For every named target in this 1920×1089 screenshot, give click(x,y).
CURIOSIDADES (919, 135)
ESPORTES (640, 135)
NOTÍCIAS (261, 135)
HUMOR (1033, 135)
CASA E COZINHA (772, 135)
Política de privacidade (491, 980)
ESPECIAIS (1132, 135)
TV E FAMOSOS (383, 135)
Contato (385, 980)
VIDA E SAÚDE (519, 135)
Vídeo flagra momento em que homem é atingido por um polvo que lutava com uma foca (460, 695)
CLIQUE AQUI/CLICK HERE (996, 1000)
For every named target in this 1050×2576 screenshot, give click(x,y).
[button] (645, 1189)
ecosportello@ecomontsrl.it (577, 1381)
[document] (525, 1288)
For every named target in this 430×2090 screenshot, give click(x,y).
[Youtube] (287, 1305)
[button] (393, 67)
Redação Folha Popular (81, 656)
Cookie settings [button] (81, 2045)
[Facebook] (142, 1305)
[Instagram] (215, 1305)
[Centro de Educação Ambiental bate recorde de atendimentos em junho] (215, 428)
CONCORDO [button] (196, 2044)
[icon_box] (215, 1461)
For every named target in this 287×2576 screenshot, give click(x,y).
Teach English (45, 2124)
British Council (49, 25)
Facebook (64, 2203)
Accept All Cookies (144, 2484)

· · · ·

TASK TO COMPLETE:
Output the data above in full and exactly.

SOLVED PROBLEM:
For every named target in this 1920×1089 screenshot, give click(x,y).
CURIOSIDADES (919, 135)
ESPORTES (640, 135)
NOTÍCIAS (261, 135)
HUMOR (1033, 135)
CASA E COZINHA (772, 135)
Política de privacidade (491, 980)
ESPECIAIS (1132, 135)
TV E FAMOSOS (383, 135)
Contato (385, 980)
VIDA E SAÚDE (519, 135)
Vídeo flagra momento em que homem é atingido por um polvo que lutava com uma foca (460, 695)
CLIQUE AQUI/CLICK HERE (996, 1000)
For every named target in this 1050×2576 screenshot, give click(x,y).
[button] (645, 1189)
ecosportello@ecomontsrl.it (577, 1381)
[document] (525, 1288)
For every named target in this 430×2090 screenshot, give click(x,y).
[Youtube] (287, 1305)
[button] (393, 67)
Redação Folha Popular (81, 656)
Cookie settings [button] (81, 2045)
[Facebook] (142, 1305)
[Instagram] (215, 1305)
[Centro de Educação Ambiental bate recorde de atendimentos em junho] (215, 428)
CONCORDO [button] (196, 2044)
[icon_box] (215, 1461)
For every named target in this 287×2576 screenshot, give click(x,y).
Teach English (45, 2124)
British Council (49, 25)
Facebook (64, 2203)
Accept All Cookies (144, 2484)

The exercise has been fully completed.